--- STORED ROWS ---

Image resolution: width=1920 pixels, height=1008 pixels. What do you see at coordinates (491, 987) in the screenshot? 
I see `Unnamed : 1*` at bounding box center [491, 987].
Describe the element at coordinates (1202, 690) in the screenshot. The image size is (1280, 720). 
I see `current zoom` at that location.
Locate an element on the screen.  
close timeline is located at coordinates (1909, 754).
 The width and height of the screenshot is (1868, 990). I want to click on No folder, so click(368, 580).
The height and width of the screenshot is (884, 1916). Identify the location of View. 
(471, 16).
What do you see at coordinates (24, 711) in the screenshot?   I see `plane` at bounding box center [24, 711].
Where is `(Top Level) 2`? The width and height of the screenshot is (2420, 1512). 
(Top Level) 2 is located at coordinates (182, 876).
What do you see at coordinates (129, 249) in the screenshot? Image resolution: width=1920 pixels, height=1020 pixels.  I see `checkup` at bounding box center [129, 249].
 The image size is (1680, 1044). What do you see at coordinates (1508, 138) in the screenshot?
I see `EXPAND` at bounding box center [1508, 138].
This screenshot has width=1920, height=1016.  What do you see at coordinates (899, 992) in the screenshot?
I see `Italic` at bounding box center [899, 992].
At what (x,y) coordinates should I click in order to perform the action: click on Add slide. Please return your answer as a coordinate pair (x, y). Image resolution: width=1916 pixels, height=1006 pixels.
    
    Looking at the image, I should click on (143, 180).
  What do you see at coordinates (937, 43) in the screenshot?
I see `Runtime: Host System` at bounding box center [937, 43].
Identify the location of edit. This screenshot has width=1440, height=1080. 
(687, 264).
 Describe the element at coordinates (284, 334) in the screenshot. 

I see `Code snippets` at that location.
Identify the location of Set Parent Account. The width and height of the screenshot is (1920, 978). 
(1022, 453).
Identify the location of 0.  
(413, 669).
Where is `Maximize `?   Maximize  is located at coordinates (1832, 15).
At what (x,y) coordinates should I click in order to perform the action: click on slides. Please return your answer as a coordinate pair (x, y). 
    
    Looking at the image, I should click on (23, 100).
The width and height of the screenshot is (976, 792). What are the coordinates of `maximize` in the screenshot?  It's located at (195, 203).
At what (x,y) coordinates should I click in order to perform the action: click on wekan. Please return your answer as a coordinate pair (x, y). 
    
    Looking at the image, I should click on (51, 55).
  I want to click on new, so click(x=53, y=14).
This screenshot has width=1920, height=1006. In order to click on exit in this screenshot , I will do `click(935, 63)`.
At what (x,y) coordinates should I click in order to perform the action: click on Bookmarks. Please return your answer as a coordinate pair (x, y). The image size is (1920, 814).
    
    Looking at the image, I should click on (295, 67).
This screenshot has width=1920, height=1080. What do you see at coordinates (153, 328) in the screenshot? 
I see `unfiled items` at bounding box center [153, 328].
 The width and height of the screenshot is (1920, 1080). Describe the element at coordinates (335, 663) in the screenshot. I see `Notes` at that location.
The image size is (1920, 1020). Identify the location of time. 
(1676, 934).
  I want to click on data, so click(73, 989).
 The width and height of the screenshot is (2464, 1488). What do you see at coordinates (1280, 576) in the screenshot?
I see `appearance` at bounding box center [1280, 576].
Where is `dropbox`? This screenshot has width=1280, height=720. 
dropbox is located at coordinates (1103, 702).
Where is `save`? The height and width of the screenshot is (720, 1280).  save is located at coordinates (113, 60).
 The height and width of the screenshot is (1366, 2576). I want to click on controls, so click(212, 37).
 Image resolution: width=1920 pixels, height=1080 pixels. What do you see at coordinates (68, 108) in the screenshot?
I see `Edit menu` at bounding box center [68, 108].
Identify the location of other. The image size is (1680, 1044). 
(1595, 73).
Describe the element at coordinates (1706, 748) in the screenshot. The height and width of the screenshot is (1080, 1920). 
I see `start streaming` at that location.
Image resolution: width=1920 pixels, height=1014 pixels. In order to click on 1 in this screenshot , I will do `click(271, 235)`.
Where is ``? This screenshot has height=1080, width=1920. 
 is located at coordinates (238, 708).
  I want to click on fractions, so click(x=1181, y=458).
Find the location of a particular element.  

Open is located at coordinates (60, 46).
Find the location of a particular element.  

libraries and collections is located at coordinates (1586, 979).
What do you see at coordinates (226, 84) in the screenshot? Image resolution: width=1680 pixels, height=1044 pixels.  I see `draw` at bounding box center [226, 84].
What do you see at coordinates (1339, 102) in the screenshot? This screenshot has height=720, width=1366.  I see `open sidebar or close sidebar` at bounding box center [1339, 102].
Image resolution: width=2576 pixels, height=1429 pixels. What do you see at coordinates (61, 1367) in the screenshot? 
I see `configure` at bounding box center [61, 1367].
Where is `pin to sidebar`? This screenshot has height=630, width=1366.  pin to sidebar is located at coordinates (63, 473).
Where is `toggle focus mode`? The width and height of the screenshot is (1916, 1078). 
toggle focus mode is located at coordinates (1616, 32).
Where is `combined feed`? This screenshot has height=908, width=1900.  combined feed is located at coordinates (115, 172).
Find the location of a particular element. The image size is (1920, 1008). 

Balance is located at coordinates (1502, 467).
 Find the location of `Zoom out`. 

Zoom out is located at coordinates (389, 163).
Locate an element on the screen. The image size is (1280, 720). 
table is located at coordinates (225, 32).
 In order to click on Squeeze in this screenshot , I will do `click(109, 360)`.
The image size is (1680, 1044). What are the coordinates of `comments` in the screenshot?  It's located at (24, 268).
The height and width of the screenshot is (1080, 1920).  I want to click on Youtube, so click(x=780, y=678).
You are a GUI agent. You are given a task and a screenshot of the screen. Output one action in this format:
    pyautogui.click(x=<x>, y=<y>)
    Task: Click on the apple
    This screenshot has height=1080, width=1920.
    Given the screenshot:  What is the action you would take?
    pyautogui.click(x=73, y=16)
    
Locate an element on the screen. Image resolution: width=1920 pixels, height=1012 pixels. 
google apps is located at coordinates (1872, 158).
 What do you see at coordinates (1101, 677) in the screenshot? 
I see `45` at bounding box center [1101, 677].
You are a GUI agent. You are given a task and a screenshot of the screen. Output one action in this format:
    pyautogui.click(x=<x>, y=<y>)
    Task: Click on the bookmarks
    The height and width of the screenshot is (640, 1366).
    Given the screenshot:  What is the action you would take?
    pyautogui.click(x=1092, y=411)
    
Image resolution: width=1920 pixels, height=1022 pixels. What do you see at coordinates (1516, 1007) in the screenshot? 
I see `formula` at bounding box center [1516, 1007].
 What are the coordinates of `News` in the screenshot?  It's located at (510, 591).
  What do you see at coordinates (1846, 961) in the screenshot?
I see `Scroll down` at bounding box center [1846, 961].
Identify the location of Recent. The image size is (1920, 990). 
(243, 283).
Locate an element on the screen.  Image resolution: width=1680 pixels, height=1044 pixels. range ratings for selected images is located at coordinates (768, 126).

---

— WORK REQUIRED —
Reproduce all of the lines above word for word, without changing anything.

— TASK RESPONSE —
Image resolution: width=1920 pixels, height=1008 pixels. What do you see at coordinates (491, 987) in the screenshot? 
I see `Unnamed : 1*` at bounding box center [491, 987].
Describe the element at coordinates (1202, 690) in the screenshot. The image size is (1280, 720). 
I see `current zoom` at that location.
Locate an element on the screen.  
close timeline is located at coordinates (1909, 754).
 The width and height of the screenshot is (1868, 990). I want to click on No folder, so click(368, 580).
The height and width of the screenshot is (884, 1916). Identify the location of View. 
(471, 16).
What do you see at coordinates (24, 711) in the screenshot?   I see `plane` at bounding box center [24, 711].
Where is `(Top Level) 2`? The width and height of the screenshot is (2420, 1512). 
(Top Level) 2 is located at coordinates (182, 876).
What do you see at coordinates (129, 249) in the screenshot? Image resolution: width=1920 pixels, height=1020 pixels.  I see `checkup` at bounding box center [129, 249].
 The image size is (1680, 1044). What do you see at coordinates (1508, 138) in the screenshot?
I see `EXPAND` at bounding box center [1508, 138].
This screenshot has width=1920, height=1016.  What do you see at coordinates (899, 992) in the screenshot?
I see `Italic` at bounding box center [899, 992].
At what (x,y) coordinates should I click in order to perform the action: click on Add slide. Please return your answer as a coordinate pair (x, y). Image resolution: width=1916 pixels, height=1006 pixels.
    
    Looking at the image, I should click on (143, 180).
  What do you see at coordinates (937, 43) in the screenshot?
I see `Runtime: Host System` at bounding box center [937, 43].
Identify the location of edit. This screenshot has width=1440, height=1080. 
(687, 264).
 Describe the element at coordinates (284, 334) in the screenshot. 

I see `Code snippets` at that location.
Identify the location of Set Parent Account. The width and height of the screenshot is (1920, 978). 
(1022, 453).
Identify the location of 0.  
(413, 669).
Where is `Maximize `?   Maximize  is located at coordinates (1832, 15).
At what (x,y) coordinates should I click in order to perform the action: click on slides. Please return your answer as a coordinate pair (x, y). 
    
    Looking at the image, I should click on (23, 100).
The width and height of the screenshot is (976, 792). What are the coordinates of `maximize` in the screenshot?  It's located at (195, 203).
At what (x,y) coordinates should I click in order to perform the action: click on wekan. Please return your answer as a coordinate pair (x, y). 
    
    Looking at the image, I should click on (51, 55).
  I want to click on new, so click(x=53, y=14).
This screenshot has width=1920, height=1006. In order to click on exit in this screenshot , I will do `click(935, 63)`.
At what (x,y) coordinates should I click in order to perform the action: click on Bookmarks. Please return your answer as a coordinate pair (x, y). The image size is (1920, 814).
    
    Looking at the image, I should click on (295, 67).
This screenshot has width=1920, height=1080. What do you see at coordinates (153, 328) in the screenshot? 
I see `unfiled items` at bounding box center [153, 328].
 The width and height of the screenshot is (1920, 1080). Describe the element at coordinates (335, 663) in the screenshot. I see `Notes` at that location.
The image size is (1920, 1020). Identify the location of time. 
(1676, 934).
  I want to click on data, so click(73, 989).
 The width and height of the screenshot is (2464, 1488). What do you see at coordinates (1280, 576) in the screenshot?
I see `appearance` at bounding box center [1280, 576].
Where is `dropbox`? This screenshot has width=1280, height=720. 
dropbox is located at coordinates (1103, 702).
Where is `save`? The height and width of the screenshot is (720, 1280).  save is located at coordinates (113, 60).
 The height and width of the screenshot is (1366, 2576). I want to click on controls, so click(212, 37).
 Image resolution: width=1920 pixels, height=1080 pixels. What do you see at coordinates (68, 108) in the screenshot?
I see `Edit menu` at bounding box center [68, 108].
Identify the location of other. The image size is (1680, 1044). 
(1595, 73).
Describe the element at coordinates (1706, 748) in the screenshot. The height and width of the screenshot is (1080, 1920). 
I see `start streaming` at that location.
Image resolution: width=1920 pixels, height=1014 pixels. In order to click on 1 in this screenshot , I will do `click(271, 235)`.
Where is ``? This screenshot has height=1080, width=1920. 
 is located at coordinates (238, 708).
  I want to click on fractions, so click(x=1181, y=458).
Find the location of a particular element.  

Open is located at coordinates (60, 46).
Find the location of a particular element.  

libraries and collections is located at coordinates (1586, 979).
What do you see at coordinates (226, 84) in the screenshot? Image resolution: width=1680 pixels, height=1044 pixels.  I see `draw` at bounding box center [226, 84].
What do you see at coordinates (1339, 102) in the screenshot? This screenshot has height=720, width=1366.  I see `open sidebar or close sidebar` at bounding box center [1339, 102].
Image resolution: width=2576 pixels, height=1429 pixels. What do you see at coordinates (61, 1367) in the screenshot? 
I see `configure` at bounding box center [61, 1367].
Where is `pin to sidebar`? This screenshot has height=630, width=1366.  pin to sidebar is located at coordinates (63, 473).
Where is `toggle focus mode`? The width and height of the screenshot is (1916, 1078). 
toggle focus mode is located at coordinates (1616, 32).
Where is `combined feed`? This screenshot has height=908, width=1900.  combined feed is located at coordinates (115, 172).
Find the location of a particular element. The image size is (1920, 1008). 

Balance is located at coordinates (1502, 467).
 Find the location of `Zoom out`. 

Zoom out is located at coordinates (389, 163).
Locate an element on the screen. The image size is (1280, 720). 
table is located at coordinates (225, 32).
 In order to click on Squeeze in this screenshot , I will do `click(109, 360)`.
The image size is (1680, 1044). What are the coordinates of `comments` in the screenshot?  It's located at (24, 268).
The height and width of the screenshot is (1080, 1920).  I want to click on Youtube, so click(x=780, y=678).
You are a GUI agent. You are given a task and a screenshot of the screen. Output one action in this format:
    pyautogui.click(x=<x>, y=<y>)
    Task: Click on the apple
    This screenshot has height=1080, width=1920.
    Given the screenshot:  What is the action you would take?
    pyautogui.click(x=73, y=16)
    
Locate an element on the screen. Image resolution: width=1920 pixels, height=1012 pixels. 
google apps is located at coordinates (1872, 158).
 What do you see at coordinates (1101, 677) in the screenshot? 
I see `45` at bounding box center [1101, 677].
You are a GUI agent. You are given a task and a screenshot of the screen. Output one action in this format:
    pyautogui.click(x=<x>, y=<y>)
    Task: Click on the bookmarks
    The height and width of the screenshot is (640, 1366).
    Given the screenshot:  What is the action you would take?
    pyautogui.click(x=1092, y=411)
    
Image resolution: width=1920 pixels, height=1022 pixels. What do you see at coordinates (1516, 1007) in the screenshot? 
I see `formula` at bounding box center [1516, 1007].
 What are the coordinates of `News` in the screenshot?  It's located at (510, 591).
  What do you see at coordinates (1846, 961) in the screenshot?
I see `Scroll down` at bounding box center [1846, 961].
Identify the location of Recent. The image size is (1920, 990). 
(243, 283).
Locate an element on the screen.  Image resolution: width=1680 pixels, height=1044 pixels. range ratings for selected images is located at coordinates (768, 126).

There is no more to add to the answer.